------ Extracted entries ------
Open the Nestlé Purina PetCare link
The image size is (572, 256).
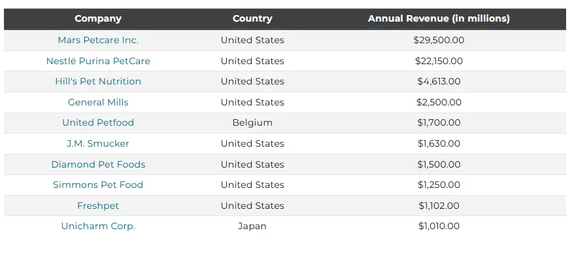[98, 61]
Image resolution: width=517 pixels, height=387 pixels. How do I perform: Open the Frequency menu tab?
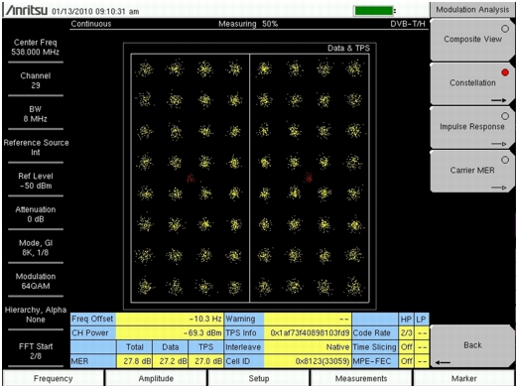click(x=53, y=378)
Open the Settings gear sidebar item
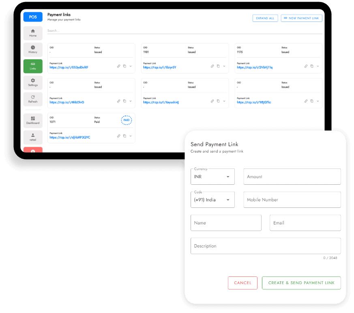 click(33, 82)
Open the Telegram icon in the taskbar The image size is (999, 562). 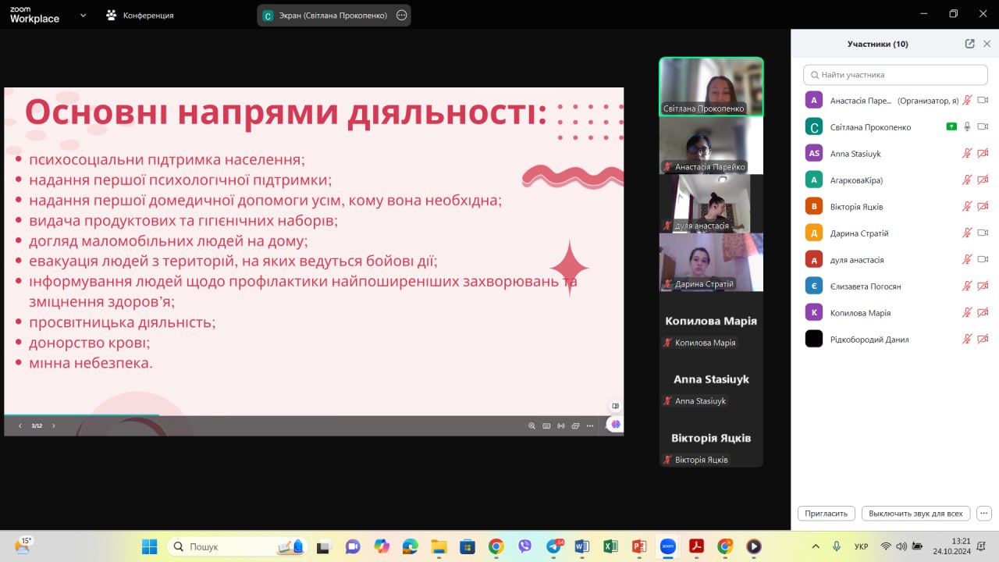[x=554, y=546]
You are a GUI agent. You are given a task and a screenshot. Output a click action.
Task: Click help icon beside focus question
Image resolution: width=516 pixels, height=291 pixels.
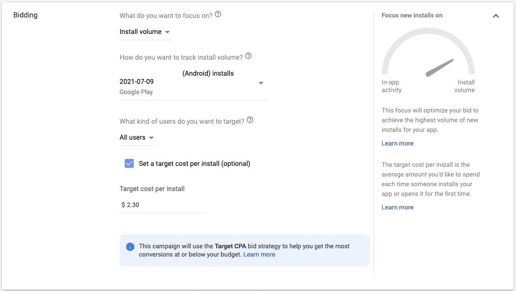point(218,15)
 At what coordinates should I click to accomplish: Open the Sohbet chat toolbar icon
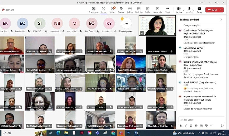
------
__Task directions__
Print exactly, and only, the lines from the line containing "Image resolution: width=516" to the last line of the material above, with every picture left out.

__Problem solution__
Image resolution: width=516 pixels, height=291 pixels.
point(218,15)
 At what coordinates should I click to accomplish: Open the Sohbet chat toolbar icon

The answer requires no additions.